Plädoyer gegen Überzeugungen

Es gibt keine Lehrer, keine von einem besseren Wissen her Lehrende, sondern überall nur Lernende, überall im Bildungswesen nur Lernwesen, wie überhaupt alle Lebewesen Lernwesen sind, die (ver-)suchen und irren, immerzu weiter (ver-)suchen und weiter irren – und dabei sehr oft (wenn auch nicht meist) sehr erfolgreich sind. Das Weltwesen lässt sich sozusagen immer höchstens nur ein Stück weit erschließen.

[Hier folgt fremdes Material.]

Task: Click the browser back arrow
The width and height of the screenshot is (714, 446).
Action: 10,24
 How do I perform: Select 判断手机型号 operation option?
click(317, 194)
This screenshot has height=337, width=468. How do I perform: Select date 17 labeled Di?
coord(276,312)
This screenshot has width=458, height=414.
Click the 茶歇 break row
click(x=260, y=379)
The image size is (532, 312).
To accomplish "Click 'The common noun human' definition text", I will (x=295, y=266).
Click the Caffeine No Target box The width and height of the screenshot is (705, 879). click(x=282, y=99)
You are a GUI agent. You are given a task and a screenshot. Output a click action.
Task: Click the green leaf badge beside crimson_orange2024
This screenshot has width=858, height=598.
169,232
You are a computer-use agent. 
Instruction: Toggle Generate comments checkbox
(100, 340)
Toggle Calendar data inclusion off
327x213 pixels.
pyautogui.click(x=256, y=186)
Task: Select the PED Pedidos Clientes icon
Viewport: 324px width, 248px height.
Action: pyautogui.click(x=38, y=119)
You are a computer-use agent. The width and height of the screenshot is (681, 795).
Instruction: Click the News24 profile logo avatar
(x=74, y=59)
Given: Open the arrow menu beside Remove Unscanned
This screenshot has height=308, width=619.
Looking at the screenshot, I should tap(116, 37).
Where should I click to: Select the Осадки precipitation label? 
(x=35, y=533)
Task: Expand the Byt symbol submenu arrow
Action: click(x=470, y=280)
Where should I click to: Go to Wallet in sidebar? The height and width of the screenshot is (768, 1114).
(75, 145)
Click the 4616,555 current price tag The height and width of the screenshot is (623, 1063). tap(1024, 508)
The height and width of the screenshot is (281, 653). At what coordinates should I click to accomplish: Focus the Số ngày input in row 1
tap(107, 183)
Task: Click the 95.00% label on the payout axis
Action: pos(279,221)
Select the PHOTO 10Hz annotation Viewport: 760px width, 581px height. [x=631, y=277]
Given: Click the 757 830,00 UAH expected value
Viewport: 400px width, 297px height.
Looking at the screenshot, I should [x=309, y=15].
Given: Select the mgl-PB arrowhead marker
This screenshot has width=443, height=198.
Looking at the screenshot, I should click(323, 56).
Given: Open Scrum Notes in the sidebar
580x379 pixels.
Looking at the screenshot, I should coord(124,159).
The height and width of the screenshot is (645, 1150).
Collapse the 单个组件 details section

Dogmatiker – wörtlich: Lehr-Meiner – aller Couleur meinen einen Schlüssel zu besitzen für das Wesen der Welt; in diesem Sinn meinen sie ausgelernt zu haben, keine Lernwesen mehr zu sein. Ihr Schlüssel verschließt sie gegen jedes bemerkenswerte Dazulernen, das immer eine zumindest kleine Überraschung bedeutet. Gegen solche Überraschungen sind sie immunisiert. Vielmehr sind sie einer festen Überzeugung, und ihr vermeintliches Lehren ist nichts als Überzeugungsarbeit. Dieses (nach Walter Benjamin: Einbahnstraße [Für Männer]) "unfruchtbare" Treiben hat leider 'Schule gemacht', spätestens seit dem Mittelalter, auf durchaus vergleichbare Weise schon immer, seit es Leben gibt; denn die Evolution ist voller Unfruchtbarkeiten, voll von derart gewaltigen Irrtümern, dass Lebensformen im Keim ersticken. Die wenigsten Lebensansätze überdauern das Alter des Setzlings. Trotzdem überdauert eine ungeheure Fülle von (Spiel-)Arten; die Natur kann es sich offenbar leisten, überaus verschwenderisch zu sein.

Für mich liegen nicht nur in diesem großen Zusammenhang 'Schulen ohne Lehrer' nahe. Warum nennt man die in der Schule Lernenden nicht einfach "Lerner", sondern "Schüler"? Konsequent wäre dann doch, auch die in der Schule Lehrenden "Schüler" zu nennen; denn sowohl die Lernenden als auch die Lehrenden – ebenso wie das übrige Personal – arbeiten in dieser "Schule" genannten Einrichtung, und deshalb sind sie jedenfalls und unleugbar eben 'Schüler'. Butter bei die Fische!